Music / Ruf Usher Hall
There are two ways of looking at the performance of Emanuel Nunes's Ruf, given last Thursday by the BBC Scottish SO under Emilio Pomarico. If your views on contemporary music were formed in the 1960s or 1970s, and you believe that post-war modernism was and is the last word, then this was the highly significant UK premiere of a crucial work by a quintessential modern master.
If, on the other hand, you feel that now, in the late 1990s, things have moved on, and rejoice in the re-appearance of "traditional" elements, such as tonality and melody, albeit in post-modern guise, then you will probably have felt that this event was yet another demonstration of just how out of touch the rarefied world of the "academic avant-garde" is.

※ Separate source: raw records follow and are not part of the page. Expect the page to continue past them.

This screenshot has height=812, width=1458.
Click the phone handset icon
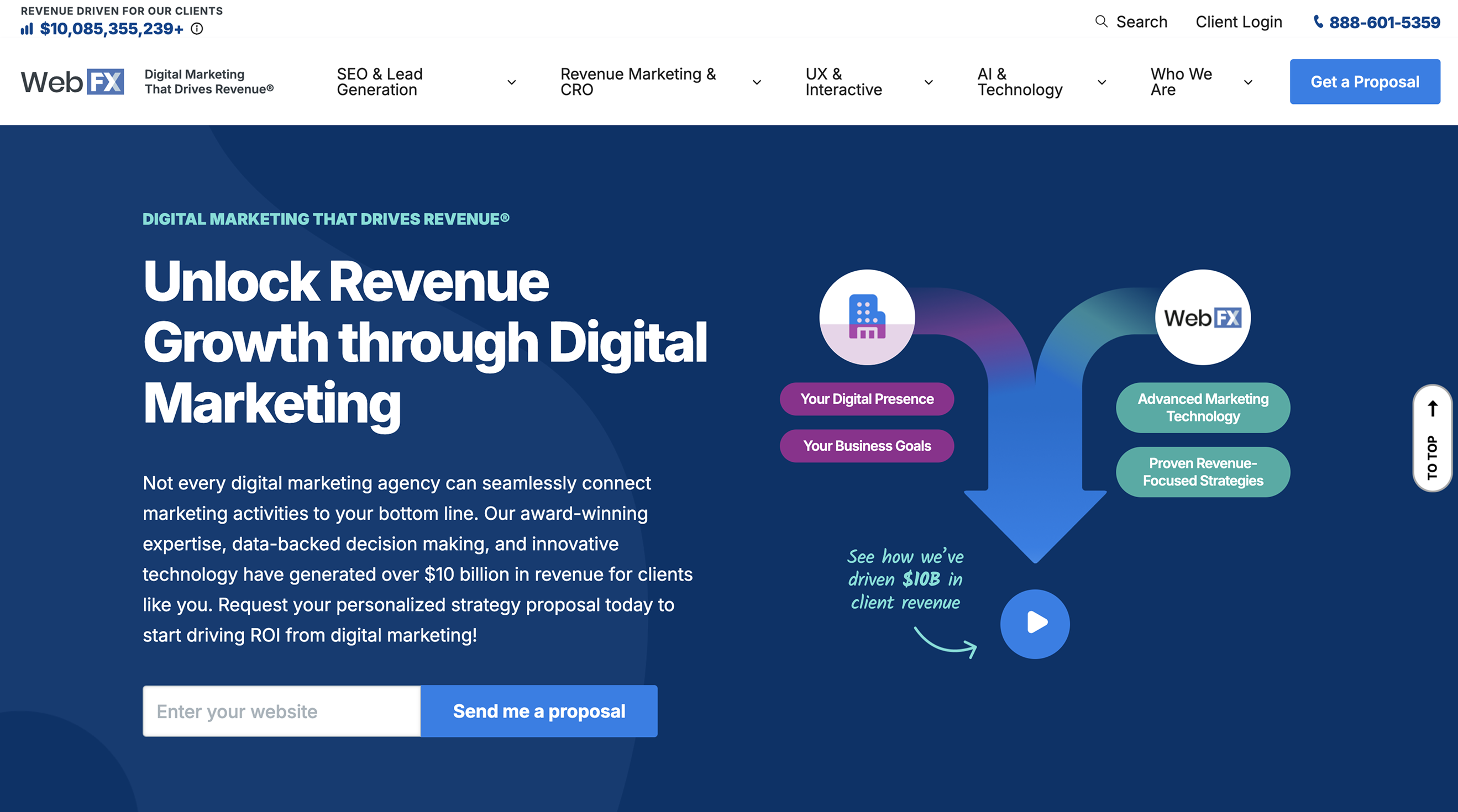tap(1318, 22)
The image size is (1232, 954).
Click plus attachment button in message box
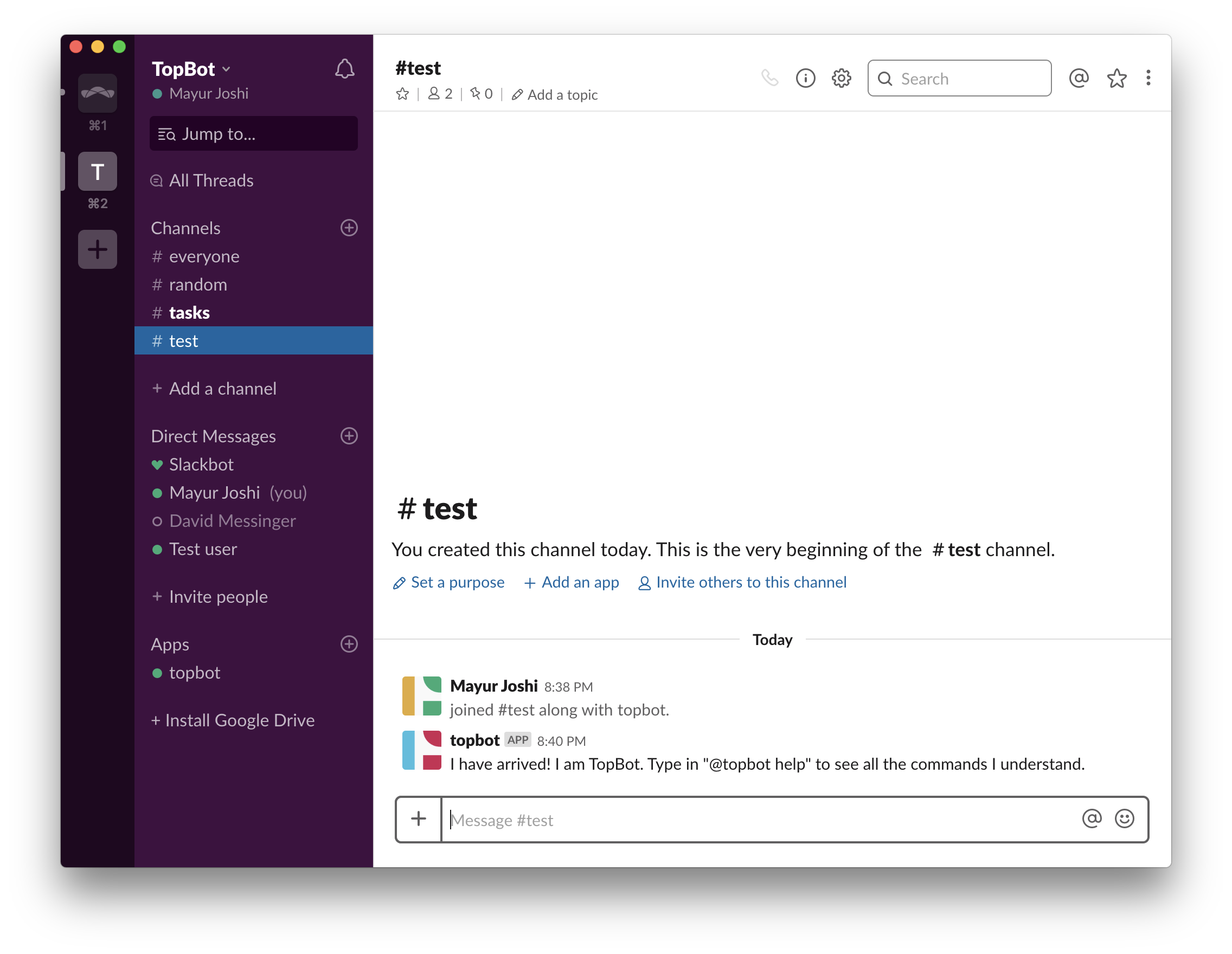pos(419,818)
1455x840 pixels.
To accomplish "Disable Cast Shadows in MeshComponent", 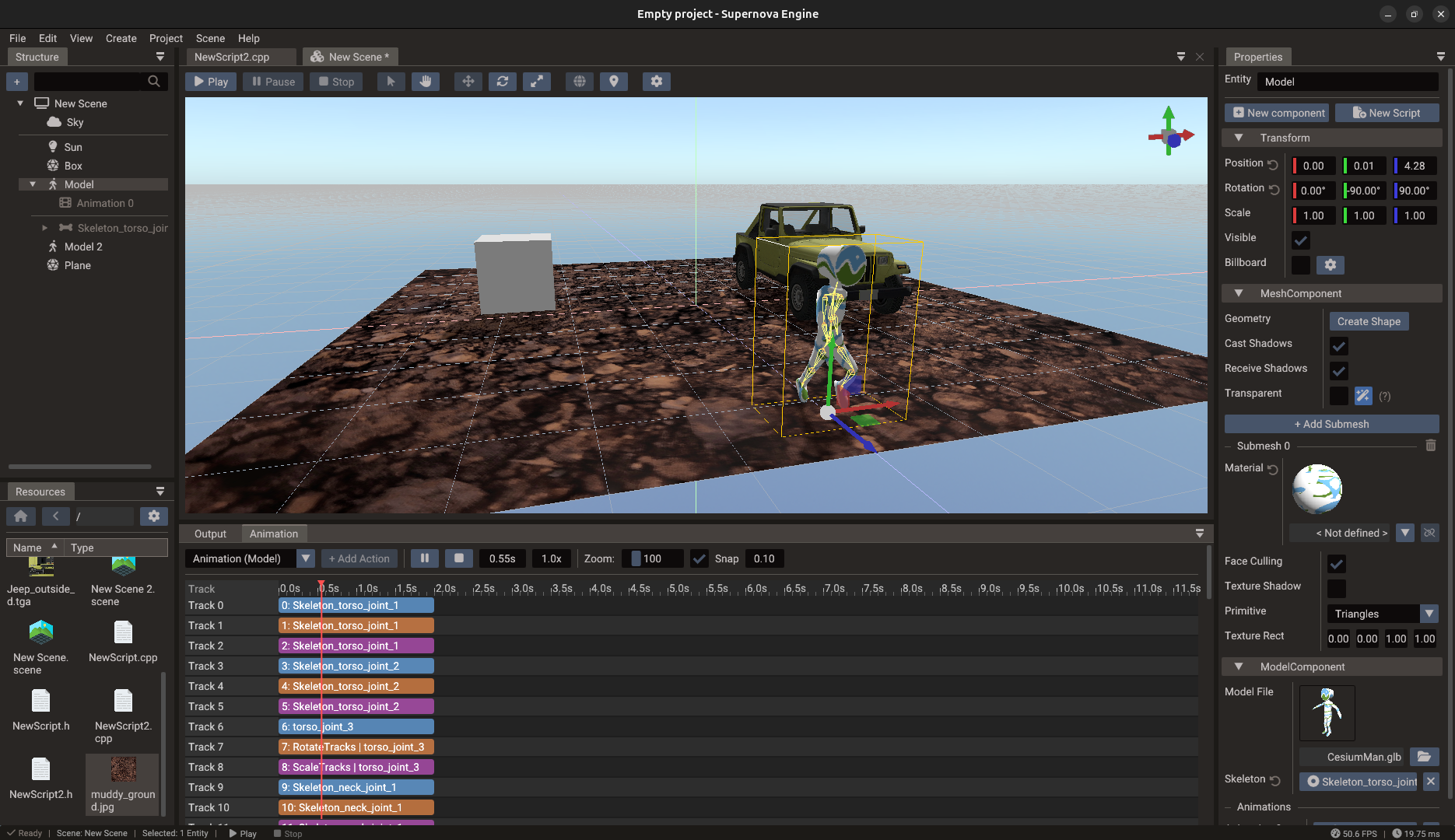I will click(x=1338, y=346).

A pupil of Boulez and Stockhausen, Nunes is a highly skilful exponent of the kind of "international" style of new music that features at specialist festivals worldwide, but seems increasingly at odds with a music scene in which figures like Adams and Reich, Part, Tavener or MacMillan loom large. Diehard new-music enthusiasts and festival organisers will obviously see things otherwise, but the Edinburgh audience voted with its feet: the prestige of last year's prizewinning Quodlibet did not suffice to fill even one eighth of the Usher Hall for Ruf.
Those who did come experienced a 40-minute piece in which the usual torrents of notes, arranged in a highly dissonant and arbitrarily chromatic manner, with a certain agonised intensity of effect, were interspersed with moments of respite; at these points, especially during one passage of harmonics and bell-sounds, and another near the end where we heard fragmentary quotations from Mahler's Song of the Earth, the effect was bleakly atmospheric. Unfortunately, the same cannot be said of the tape sounds, mixed by the composer in person, which featured a particularly annoying car-alarm effect - not one that any composer would choose nowadays, I presume. But then, Ruf is a product of the 1970s, when not only was the "avant-garde" all- powerful, but car alarms had not been invented.
The BBC Scottish SO sailed through all the complexities of this piece with ease, under the assured guidance of Pomarico; this intense "cry of despair" (Ruf means "shout") could hardly have had a more convincing performance, I imagine. Whether anyone is really listening is another matter.